Included in that category was a Rocky Mountain sketch from the 1920s by Group founder Lawren Harris. Estimated at $400,000-$600,000, it would have made that and likely much more a few years ago, but Thursday it failed to elicit any bids beyond $375,000 and remained unsold.

Indeed, unofficial results show that Sotheby's had to declare an estimated 53 of its wares unsold at auction's end, with the result that its total gross earnings for the evening were a disappointing $3.54-million, including buyer's premium (20 per cent of the hammer price up to $50,000, 15 per cent on the amount in excess of $50,000).

Still, there were some bright moments. An impressive multi-coloured abstract done by Quebec master Paul-Émile Borduas during his peak period (1947-57) fetched almost $664,000 including premium, smashing his previous auction record, $520,000, set in 2007.

Also benchmarking a record was a painting by Borduas contemporary Jack Bush. Titled Glide, the 1971 acrylic on canvas sold for $267,000, eclipsing the previous pace-setter of $234,000 established only last year.
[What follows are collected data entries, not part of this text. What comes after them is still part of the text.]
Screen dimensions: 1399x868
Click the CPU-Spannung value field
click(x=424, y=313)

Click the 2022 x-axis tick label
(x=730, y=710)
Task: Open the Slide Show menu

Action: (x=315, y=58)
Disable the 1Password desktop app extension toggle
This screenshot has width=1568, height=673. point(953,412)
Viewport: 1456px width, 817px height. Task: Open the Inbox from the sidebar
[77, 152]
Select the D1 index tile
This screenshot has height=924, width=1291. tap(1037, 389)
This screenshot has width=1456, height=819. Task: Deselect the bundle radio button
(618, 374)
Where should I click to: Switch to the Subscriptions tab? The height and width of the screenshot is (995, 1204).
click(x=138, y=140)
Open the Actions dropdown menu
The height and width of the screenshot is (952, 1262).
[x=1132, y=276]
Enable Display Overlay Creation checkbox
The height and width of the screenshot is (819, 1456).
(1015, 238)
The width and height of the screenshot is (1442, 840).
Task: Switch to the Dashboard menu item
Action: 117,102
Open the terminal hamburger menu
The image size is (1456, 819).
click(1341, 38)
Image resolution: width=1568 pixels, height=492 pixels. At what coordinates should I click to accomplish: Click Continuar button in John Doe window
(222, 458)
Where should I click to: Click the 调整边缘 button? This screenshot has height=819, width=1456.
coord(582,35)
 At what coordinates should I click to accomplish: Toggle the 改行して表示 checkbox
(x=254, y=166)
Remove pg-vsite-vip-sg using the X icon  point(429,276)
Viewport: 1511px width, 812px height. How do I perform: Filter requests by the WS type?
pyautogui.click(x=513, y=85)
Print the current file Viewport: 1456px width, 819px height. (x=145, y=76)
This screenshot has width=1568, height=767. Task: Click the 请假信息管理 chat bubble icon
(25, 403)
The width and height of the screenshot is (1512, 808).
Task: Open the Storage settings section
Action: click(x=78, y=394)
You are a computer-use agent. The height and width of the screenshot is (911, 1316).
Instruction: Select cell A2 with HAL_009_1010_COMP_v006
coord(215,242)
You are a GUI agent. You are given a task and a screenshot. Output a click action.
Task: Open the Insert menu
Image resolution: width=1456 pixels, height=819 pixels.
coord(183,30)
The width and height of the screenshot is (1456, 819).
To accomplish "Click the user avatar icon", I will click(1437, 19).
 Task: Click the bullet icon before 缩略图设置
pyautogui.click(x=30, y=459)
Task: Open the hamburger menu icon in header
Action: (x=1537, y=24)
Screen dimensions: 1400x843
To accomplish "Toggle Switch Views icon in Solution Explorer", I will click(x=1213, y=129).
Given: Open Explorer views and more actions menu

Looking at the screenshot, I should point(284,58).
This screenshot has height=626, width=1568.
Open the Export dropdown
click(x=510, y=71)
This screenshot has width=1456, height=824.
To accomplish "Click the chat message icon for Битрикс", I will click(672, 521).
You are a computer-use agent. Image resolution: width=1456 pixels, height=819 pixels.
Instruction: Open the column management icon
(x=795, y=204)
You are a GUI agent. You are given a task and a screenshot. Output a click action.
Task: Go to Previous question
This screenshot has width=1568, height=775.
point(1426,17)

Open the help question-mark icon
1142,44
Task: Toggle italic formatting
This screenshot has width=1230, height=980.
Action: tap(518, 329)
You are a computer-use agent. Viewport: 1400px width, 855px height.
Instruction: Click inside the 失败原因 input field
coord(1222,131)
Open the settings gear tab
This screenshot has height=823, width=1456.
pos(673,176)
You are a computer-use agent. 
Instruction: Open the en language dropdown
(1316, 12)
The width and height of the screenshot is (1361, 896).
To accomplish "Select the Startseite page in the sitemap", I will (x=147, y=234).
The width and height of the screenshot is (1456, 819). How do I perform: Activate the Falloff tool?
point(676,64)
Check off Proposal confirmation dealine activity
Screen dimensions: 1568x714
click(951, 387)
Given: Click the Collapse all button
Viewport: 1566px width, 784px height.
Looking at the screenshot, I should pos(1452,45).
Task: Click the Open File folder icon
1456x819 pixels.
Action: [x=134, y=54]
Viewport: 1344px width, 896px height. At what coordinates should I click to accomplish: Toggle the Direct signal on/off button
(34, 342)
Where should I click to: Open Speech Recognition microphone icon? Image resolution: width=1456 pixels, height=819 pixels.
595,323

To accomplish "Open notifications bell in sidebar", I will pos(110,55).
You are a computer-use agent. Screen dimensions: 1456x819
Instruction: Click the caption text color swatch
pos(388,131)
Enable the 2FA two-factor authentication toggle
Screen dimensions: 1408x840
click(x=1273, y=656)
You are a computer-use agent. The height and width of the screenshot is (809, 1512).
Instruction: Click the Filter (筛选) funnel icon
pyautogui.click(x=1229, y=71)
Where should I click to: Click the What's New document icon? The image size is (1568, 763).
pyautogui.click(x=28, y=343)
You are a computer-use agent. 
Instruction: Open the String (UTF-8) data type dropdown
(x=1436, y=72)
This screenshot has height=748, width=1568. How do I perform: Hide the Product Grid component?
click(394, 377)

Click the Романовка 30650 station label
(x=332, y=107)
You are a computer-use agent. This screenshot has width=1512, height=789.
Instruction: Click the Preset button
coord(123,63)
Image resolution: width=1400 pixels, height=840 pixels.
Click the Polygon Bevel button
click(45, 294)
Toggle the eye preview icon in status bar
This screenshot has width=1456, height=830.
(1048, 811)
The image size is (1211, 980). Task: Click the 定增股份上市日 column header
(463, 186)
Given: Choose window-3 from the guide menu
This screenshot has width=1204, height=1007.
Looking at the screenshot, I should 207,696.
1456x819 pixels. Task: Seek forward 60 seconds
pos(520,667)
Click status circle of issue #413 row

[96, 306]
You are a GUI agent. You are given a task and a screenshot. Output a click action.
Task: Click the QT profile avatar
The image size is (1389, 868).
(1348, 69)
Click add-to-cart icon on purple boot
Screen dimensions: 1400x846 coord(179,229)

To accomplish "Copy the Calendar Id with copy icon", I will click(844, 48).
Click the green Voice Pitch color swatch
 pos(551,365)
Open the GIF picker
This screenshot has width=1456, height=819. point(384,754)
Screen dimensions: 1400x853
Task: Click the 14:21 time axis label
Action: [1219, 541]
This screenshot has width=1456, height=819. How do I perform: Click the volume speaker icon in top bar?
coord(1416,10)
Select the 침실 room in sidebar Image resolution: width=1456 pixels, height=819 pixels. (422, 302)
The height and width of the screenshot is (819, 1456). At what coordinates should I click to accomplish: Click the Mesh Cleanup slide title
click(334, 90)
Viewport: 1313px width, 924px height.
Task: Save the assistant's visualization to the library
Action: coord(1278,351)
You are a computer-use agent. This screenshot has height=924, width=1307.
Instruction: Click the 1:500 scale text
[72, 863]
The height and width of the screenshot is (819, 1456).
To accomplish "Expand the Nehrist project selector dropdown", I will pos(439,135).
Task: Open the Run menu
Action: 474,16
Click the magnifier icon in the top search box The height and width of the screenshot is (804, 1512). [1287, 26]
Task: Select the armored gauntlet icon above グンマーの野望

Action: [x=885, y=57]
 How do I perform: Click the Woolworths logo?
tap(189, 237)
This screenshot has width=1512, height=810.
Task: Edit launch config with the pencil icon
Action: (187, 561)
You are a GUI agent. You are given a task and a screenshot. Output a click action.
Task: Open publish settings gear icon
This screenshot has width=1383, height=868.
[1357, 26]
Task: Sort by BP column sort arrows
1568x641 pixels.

Indeed, it was artists from the 1950s onwards – Kazuo Nakamura, William Kurelek, William Ronald, Yves Gaucher and Gen X "creator" Douglas Coupland (whose Warhol-inflected four-panel silk-screened portrait of Micorsoft founder Bill Gates sold above estimate for $36,000) – who gave the sale its pep.

Of course, it wasn't all bad news for "old guys." An impressive David Milne scene, painted in Massachusetts in 1920, went for $244,000 against an estimate of $150,000-$250,000, while Richard Clow's classic Sledges and Figures Skating on the Frozen Lake in Front of Montmorency Falls, done some time between 1834 and 1853, sparked sufficiently heated bidding to sell for almost $440,000, including premium, well above its high-end estimate of $200,000. Its purchaser was Winnipeg art dealer David Loch.

"The market behaves strongly for high-level things, things unique, rare, that haven't been seen before," was how another Winnipeg dealer, Shaun Mayberry, was assessing the situation post-auction. "But things that are B or C-level, even by quality artists, aren't finding buyers."

He cited the fate of Lawren Harris's sketch of a mountain on the Athabasca River as an example. "We've seen a huge number of Harrises circulate through the marketplace in last seven or eight years, earning millions. [But]all the buyers who've been primarily interested in acquiring them have bought what they want and now they're looking for other things."